- Activity
Among the lines of the data, copy those that hold "icon".

►

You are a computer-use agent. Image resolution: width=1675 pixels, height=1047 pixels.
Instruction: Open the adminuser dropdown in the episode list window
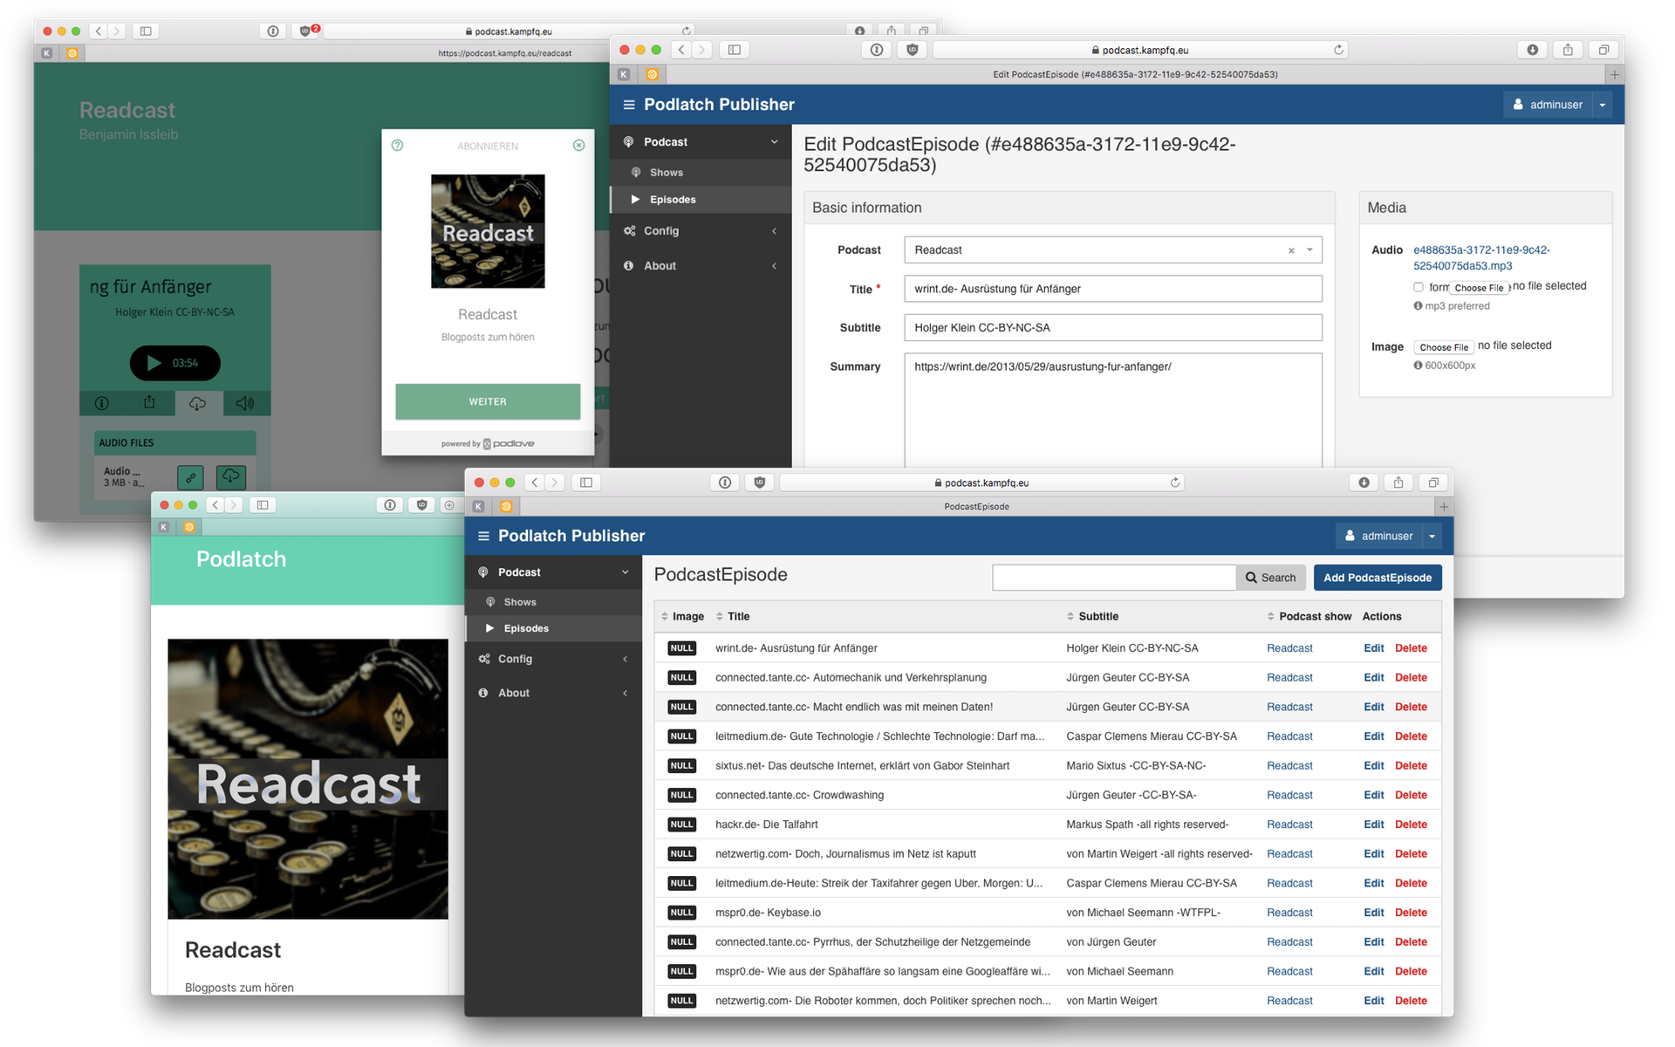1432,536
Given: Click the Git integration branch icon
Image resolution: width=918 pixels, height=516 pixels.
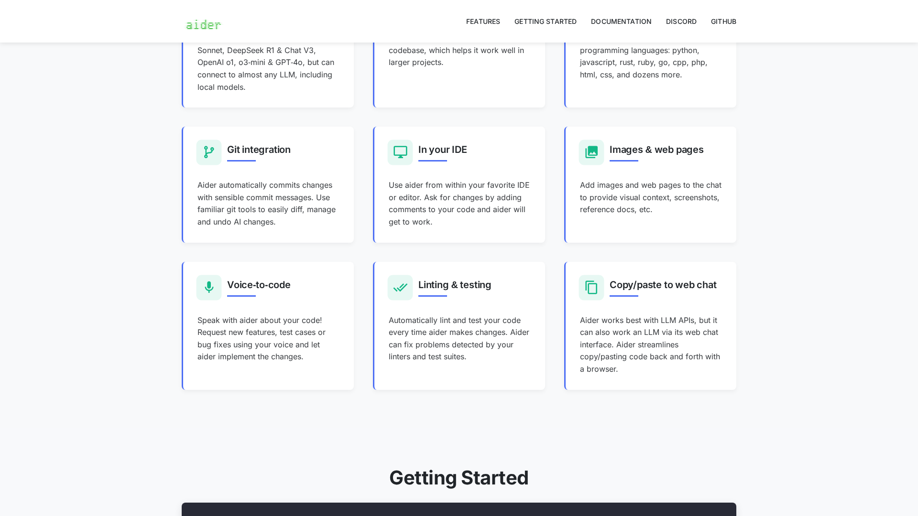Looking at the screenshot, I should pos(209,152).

◄
►

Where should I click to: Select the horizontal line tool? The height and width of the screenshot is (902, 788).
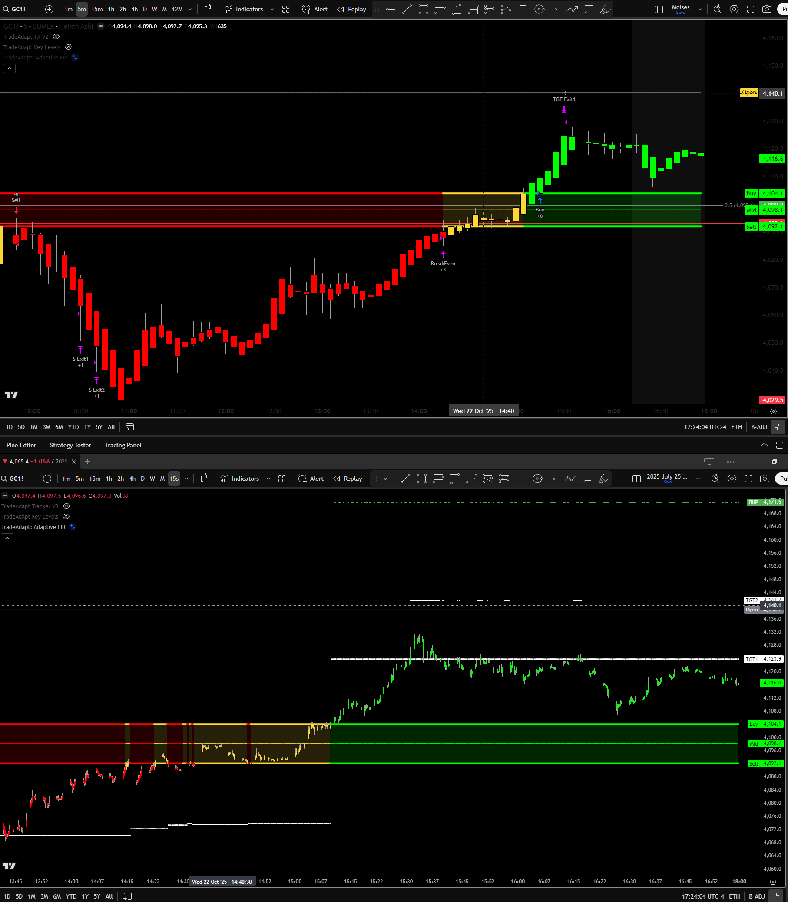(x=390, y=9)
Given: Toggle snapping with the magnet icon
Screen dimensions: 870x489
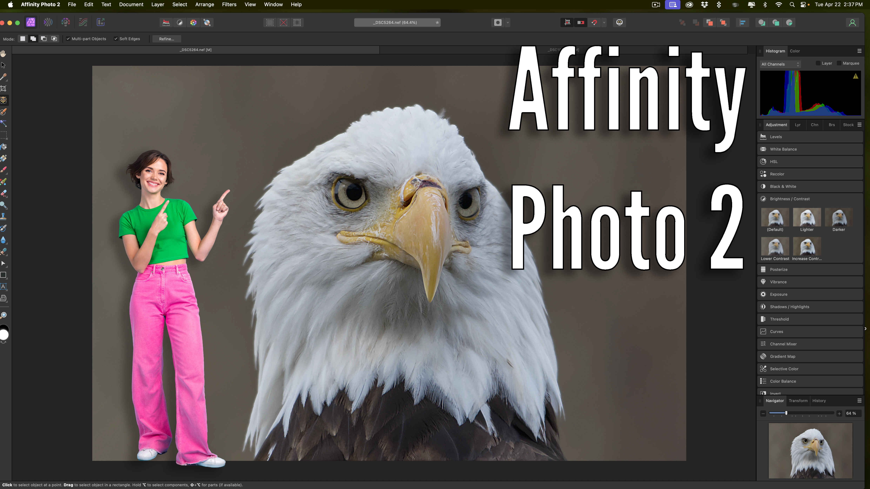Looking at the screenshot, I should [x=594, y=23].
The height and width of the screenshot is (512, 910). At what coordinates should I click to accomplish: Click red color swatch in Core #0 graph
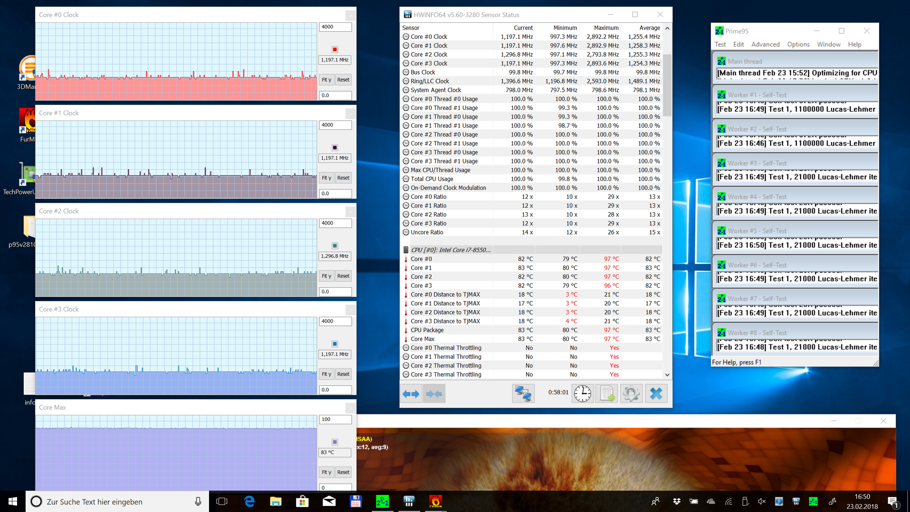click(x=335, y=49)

◄

- Written solution
Given: Click the Git integration branch icon
Given: Toggle snapping with the magnet icon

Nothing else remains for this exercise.